Stored data entries
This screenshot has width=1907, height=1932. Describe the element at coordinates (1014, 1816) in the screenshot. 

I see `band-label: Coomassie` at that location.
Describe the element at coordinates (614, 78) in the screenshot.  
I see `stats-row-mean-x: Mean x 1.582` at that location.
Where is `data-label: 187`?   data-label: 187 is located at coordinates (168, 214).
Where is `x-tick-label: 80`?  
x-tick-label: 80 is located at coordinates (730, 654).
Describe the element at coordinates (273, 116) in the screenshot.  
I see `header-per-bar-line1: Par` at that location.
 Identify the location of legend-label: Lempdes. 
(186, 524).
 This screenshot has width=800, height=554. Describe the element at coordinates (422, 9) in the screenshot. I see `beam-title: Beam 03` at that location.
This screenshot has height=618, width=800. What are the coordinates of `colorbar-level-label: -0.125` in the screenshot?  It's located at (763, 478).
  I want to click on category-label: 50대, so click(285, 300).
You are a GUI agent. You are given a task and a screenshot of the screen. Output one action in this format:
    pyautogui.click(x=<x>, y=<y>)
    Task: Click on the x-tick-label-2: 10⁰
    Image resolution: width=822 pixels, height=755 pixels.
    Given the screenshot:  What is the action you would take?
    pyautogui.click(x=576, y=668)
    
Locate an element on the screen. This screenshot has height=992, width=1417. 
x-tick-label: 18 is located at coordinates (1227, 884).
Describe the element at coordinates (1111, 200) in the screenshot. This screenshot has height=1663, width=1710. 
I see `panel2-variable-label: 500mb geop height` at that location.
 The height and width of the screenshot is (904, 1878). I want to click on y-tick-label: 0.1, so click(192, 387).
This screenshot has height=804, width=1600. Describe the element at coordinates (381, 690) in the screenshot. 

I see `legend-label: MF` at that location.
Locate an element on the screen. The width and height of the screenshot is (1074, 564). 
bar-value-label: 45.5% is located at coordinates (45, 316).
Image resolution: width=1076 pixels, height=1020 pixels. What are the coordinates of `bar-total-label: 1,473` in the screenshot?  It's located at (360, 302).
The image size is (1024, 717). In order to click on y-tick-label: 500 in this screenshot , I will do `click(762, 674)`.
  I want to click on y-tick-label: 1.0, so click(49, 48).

» Directions for this task
Reproduce every one of the rows above word for word, without changing anything.

» Solution to this problem
This screenshot has width=1907, height=1932. Describe the element at coordinates (1014, 1816) in the screenshot. 

I see `band-label: Coomassie` at that location.
Describe the element at coordinates (614, 78) in the screenshot.  
I see `stats-row-mean-x: Mean x 1.582` at that location.
Where is `data-label: 187`?   data-label: 187 is located at coordinates (168, 214).
Where is `x-tick-label: 80`?  
x-tick-label: 80 is located at coordinates (730, 654).
Describe the element at coordinates (273, 116) in the screenshot.  
I see `header-per-bar-line1: Par` at that location.
 Identify the location of legend-label: Lempdes. 
(186, 524).
 This screenshot has width=800, height=554. Describe the element at coordinates (422, 9) in the screenshot. I see `beam-title: Beam 03` at that location.
This screenshot has height=618, width=800. What are the coordinates of `colorbar-level-label: -0.125` in the screenshot?  It's located at (763, 478).
  I want to click on category-label: 50대, so click(285, 300).
You are a GUI agent. You are given a task and a screenshot of the screen. Output one action in this format:
    pyautogui.click(x=<x>, y=<y>)
    Task: Click on the x-tick-label-2: 10⁰
    Image resolution: width=822 pixels, height=755 pixels.
    Given the screenshot:  What is the action you would take?
    pyautogui.click(x=576, y=668)
    
Locate an element on the screen. This screenshot has height=992, width=1417. 
x-tick-label: 18 is located at coordinates (1227, 884).
Describe the element at coordinates (1111, 200) in the screenshot. This screenshot has height=1663, width=1710. 
I see `panel2-variable-label: 500mb geop height` at that location.
 The height and width of the screenshot is (904, 1878). I want to click on y-tick-label: 0.1, so click(192, 387).
This screenshot has height=804, width=1600. Describe the element at coordinates (381, 690) in the screenshot. 

I see `legend-label: MF` at that location.
Locate an element on the screen. The width and height of the screenshot is (1074, 564). 
bar-value-label: 45.5% is located at coordinates (45, 316).
Image resolution: width=1076 pixels, height=1020 pixels. What are the coordinates of `bar-total-label: 1,473` in the screenshot?  It's located at (360, 302).
The image size is (1024, 717). In order to click on y-tick-label: 500 in this screenshot , I will do `click(762, 674)`.
  I want to click on y-tick-label: 1.0, so click(49, 48).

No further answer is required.